==== Kutipan Sumber

Rabu, 08 Oktober 2014

SUNAT HATI



MAKNA SUNAT DALAM PERSPEKTIF ALKITAB
DAN RELEVANSINYA DALAM KEHIDUPAN
ORANG PERCAYA MASA KINI

PENDAHULUAN
Sebagian besar manusia pasti sudah mengenal istilah sunat, baik yang beragama Kristen maupun non-Kristen. Sunat menandai gerakan yang penuh kasih karunia dari Allah menuju manusia.4 Kejadian 17 merupakan pedoman awal dalam Alkitab yang menceritakan asal mula sunat sebagai tanda perjanjian Allah dengan Abraham.5  Sunat bagi Israel adalah wujud dari tanda rohani sebagai umat pilihan, kemudian menjadi identitas kebangsaan. Sunat menjelmakan, menerapkan janji, dan menghimbau orang untuk hidup dalam ketaatan sesuai perjanjian.6 Perjalanan sejarah Israel sebagian mereka memiliki pemahaman, bahwa sunat yang dilakukan oleh tangan manusia mampu menempatkan seseorang dalam hubungan yang benar dengan Allah.7 Oleh sebab itu sunat Israel yang dilakukan secara lahiriah ini dipahami sebagian orang sebagai sarana keselamatan dan sesuatu yang harus tetap dilakukan. Hal ini juga terdapat pada beberapa orang Kristen Yahudi di Galatia yang mengharuskan orang-orang yang bukan Yahudi untuk bersunat. Dengan keras Rasul Paulus menentangnya, “Jikalau kamu menyunatkan dirimu (sunat fisik), Kristus sama sekali tidak akan berguna bagimu” Gal. 5:2).8 Demikianlah ditegaskan bahwa sunat fisik tidak memiliki peran dalam memperoleh keselamatan, sehingga dalam penelitian ini penulis ingin mengetahui makna sunat yang dipaparkan dalam pandangan Alkitab secara keseluruhan, sehingga dapat memberikan pengertian dengan benar terkait persoalan sunat bagi orang percaya.
Metode yang dipakai adalah metode kajian deskriptif kualitatif, yaitu memaparkan dan mengkaji serta menelaah peristiwa-peristiwa yang aktual terjadi masa kini, dilakukan secara sistematik dan lebih menekankan pada fakta yang konkret dan faktual. Teknik penjaringan data berdasarkan analisis buku-buku kepustakaan. Kepustakaan yang dipergunakan ada dua sumber yaitu: sumber primer (utama) dan sumber sekunder. Sumber primer yang dipakai dalam skripsi  ini adalah Alkitab yang menjadi tolok ukur untuk mengkaji setiap pengajaran dan memperjelas pandangan dengan benar. Sumber sekunder, yaitu buku-buku teologi dan jurnal teologi yang berkaitan dengan sunat.

========

▶ **Tugas Tertulis 1**
Ulangi daftar baris tentang letak sasaran di bawah ini kata demi kata, tetapi jangan sertakan gambarnya.
Tulisan tentang sunat di atas dan daftar di bawah adalah dua bahan yang terpisah.

==== Data yang Diberikan

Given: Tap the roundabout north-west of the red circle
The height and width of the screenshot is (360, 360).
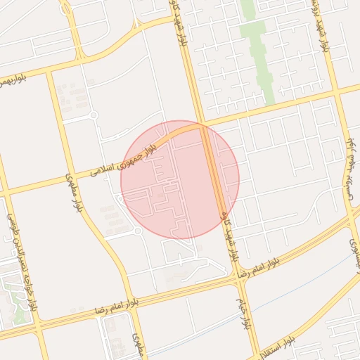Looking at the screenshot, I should coord(93,115).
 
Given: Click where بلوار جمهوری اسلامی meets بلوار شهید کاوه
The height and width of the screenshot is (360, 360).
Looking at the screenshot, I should coord(203,127).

========

▶ **Tugas Tertulis 2**
Lanjutkan tulisan tentang makna sunat menurut Alkitab di atas, mulai setelah kalimat terakhirnya.

▶ **Hasil Tugas 1**
Given: Tap the roundabout north-west of the red circle
The height and width of the screenshot is (360, 360).
Looking at the screenshot, I should coord(93,115).
 
Given: Click where بلوار جمهوری اسلامی meets بلوار شهید کاوه
The height and width of the screenshot is (360, 360).
Looking at the screenshot, I should coord(203,127).

▶ **Hasil Tugas 2**
 PEMBAHASAN
Hasil penelitian menunjukkan bahwa sunat dalam Perjanjian Lama merupakan tanda perjanjian Allah dengan Abraham dan keturunannya (Kej. 17:10). Bagi orang Yahudi sunat merupakan cara yang bernilai sangat tinggi, ketika seorang anak laki-laki dikukuhkan ke dalam perjanjian Abraham, dengan umur delapan hari setelah kelahiran (Im.12:3).9 Perjanjian sunat ini menjadi pegangan Abraham dan generasi berikutnya dalam menyatakan ketaatan mereka kepada Allah. Namun telah disebutkan bagian sebelumnya bahwa dalam perjalanan sejarah Israel sebagian mereka memiliki pemahaman, bahwa sunat yang dilakukan oleh tangan manusia mampu menempatkan seseorang dalam hubungan yang benar dengan Allah.  Dengan demikian orang-orang Yahudi mengutamakan sunat secara fisik sehingga mereka kemudian mengabaikan hal yang rohani. Namun dalam Perjanjian Baru, Rasul  Paulus menegaskan bahwa yang terpenting adalah sunat yang dikerjakan oleh Allah dalam Kristus yang memberikan pembenaran dan keselamatan kekal bukan pada perlakuan manusia (secara lahiriah) melainkan karena kasih karunia Allah dalam Tuhan Yesus Kristus. Demikianlah orang percaya diselamatkan hanya karena kasih karunia Allah bukan karena menjalankan hukum Taurat (Ef. 2:8-9).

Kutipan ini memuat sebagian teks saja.